### Task details
Every line of the data that includes "Contact" should be copied out.

╔══

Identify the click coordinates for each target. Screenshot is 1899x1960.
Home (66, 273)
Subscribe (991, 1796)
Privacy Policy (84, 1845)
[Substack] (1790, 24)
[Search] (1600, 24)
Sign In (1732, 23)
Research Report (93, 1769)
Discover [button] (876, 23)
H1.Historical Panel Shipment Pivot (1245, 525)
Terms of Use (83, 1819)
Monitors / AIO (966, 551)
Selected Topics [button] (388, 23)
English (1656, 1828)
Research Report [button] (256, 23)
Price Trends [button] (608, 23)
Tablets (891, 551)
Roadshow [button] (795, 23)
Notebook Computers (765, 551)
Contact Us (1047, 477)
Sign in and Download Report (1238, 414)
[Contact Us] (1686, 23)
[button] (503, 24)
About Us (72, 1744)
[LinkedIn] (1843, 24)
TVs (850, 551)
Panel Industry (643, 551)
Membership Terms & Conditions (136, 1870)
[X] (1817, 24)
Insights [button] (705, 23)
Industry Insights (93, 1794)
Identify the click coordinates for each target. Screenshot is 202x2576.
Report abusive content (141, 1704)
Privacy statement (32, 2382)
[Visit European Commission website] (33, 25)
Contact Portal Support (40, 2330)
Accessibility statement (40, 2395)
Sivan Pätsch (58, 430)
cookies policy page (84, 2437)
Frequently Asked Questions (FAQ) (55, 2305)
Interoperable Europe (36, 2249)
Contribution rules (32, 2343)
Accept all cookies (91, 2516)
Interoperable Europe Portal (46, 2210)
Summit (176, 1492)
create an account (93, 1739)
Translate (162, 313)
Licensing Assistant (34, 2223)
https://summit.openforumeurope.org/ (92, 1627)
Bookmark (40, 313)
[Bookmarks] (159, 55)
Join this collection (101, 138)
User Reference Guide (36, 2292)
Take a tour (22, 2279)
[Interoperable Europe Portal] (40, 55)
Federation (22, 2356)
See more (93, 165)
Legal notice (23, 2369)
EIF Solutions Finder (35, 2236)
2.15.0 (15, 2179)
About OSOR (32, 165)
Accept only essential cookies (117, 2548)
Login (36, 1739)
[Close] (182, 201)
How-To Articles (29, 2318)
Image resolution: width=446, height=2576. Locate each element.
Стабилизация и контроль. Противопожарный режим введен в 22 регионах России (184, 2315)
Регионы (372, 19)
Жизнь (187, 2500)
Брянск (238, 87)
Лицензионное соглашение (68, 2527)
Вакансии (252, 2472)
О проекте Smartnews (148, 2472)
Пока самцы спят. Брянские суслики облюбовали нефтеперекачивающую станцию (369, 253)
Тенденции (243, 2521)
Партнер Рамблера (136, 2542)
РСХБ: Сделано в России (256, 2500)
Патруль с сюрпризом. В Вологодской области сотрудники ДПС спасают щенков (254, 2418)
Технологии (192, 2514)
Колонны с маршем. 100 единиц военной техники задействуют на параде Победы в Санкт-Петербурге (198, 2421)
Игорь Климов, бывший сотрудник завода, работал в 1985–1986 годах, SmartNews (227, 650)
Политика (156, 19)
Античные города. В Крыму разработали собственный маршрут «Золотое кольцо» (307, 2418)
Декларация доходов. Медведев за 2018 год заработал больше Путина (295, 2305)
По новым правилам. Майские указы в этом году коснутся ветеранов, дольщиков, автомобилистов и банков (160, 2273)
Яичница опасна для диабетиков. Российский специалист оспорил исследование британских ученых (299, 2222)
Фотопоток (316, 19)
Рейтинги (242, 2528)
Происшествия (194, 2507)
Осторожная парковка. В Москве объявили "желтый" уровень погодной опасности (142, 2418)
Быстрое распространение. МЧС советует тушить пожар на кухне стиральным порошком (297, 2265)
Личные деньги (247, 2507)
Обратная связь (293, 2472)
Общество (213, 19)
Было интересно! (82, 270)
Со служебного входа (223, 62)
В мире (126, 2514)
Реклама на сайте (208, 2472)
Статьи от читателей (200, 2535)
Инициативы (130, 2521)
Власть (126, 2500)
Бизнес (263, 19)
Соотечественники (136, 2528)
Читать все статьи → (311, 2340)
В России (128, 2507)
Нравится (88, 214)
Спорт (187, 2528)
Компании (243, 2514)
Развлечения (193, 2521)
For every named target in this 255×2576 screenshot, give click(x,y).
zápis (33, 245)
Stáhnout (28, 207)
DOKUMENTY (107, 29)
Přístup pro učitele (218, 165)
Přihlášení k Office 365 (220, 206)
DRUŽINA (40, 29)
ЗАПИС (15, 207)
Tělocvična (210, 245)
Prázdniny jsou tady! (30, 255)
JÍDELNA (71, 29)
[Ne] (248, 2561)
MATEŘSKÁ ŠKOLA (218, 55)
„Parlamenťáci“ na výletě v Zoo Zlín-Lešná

╚══

### Response
Contact Us (1047, 477)
[Contact Us] (1686, 23)
Contact Portal Support (40, 2330)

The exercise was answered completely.